▸ WHAT IS ASKED:
Pick out every line in the data below that contains the string "dimensions", and copy each one in full.

[Target pointing data]
=-=-=
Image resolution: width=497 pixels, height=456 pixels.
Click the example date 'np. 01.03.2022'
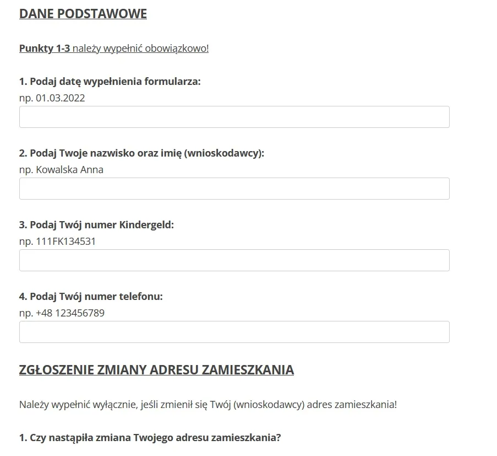click(x=52, y=98)
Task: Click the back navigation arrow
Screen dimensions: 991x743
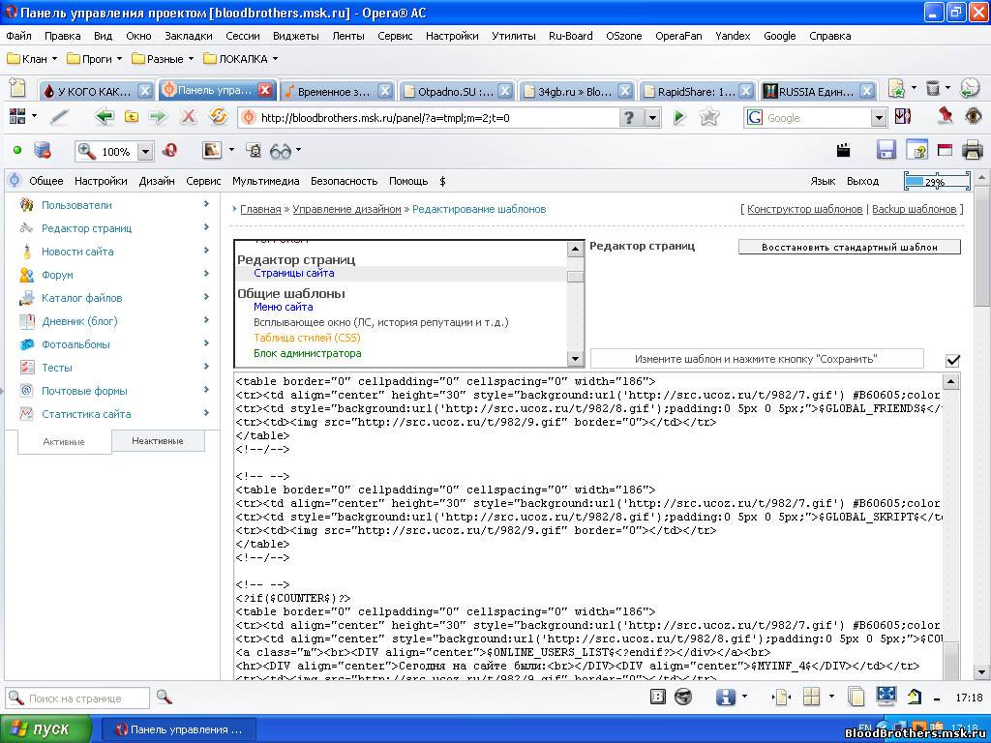Action: 105,117
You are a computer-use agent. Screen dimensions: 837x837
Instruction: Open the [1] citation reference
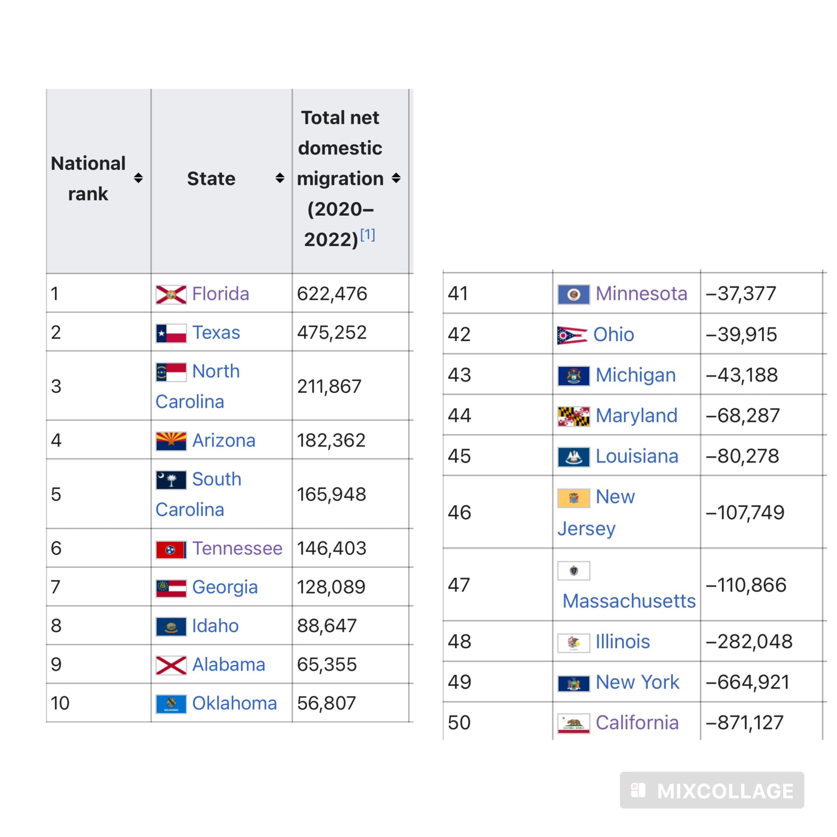367,234
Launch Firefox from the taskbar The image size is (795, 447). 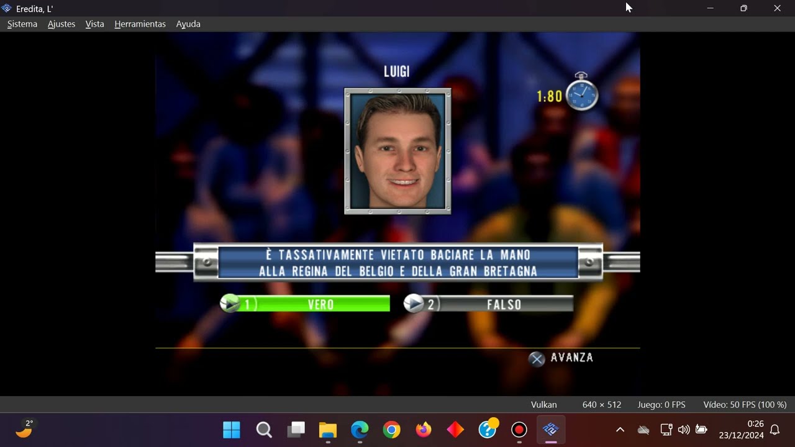click(x=424, y=430)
=-=-=
▸ EXERCISE SOLUTION:
Screen dimensions: 991x743
You are a computer-use agent. Screen dimensions: 837x837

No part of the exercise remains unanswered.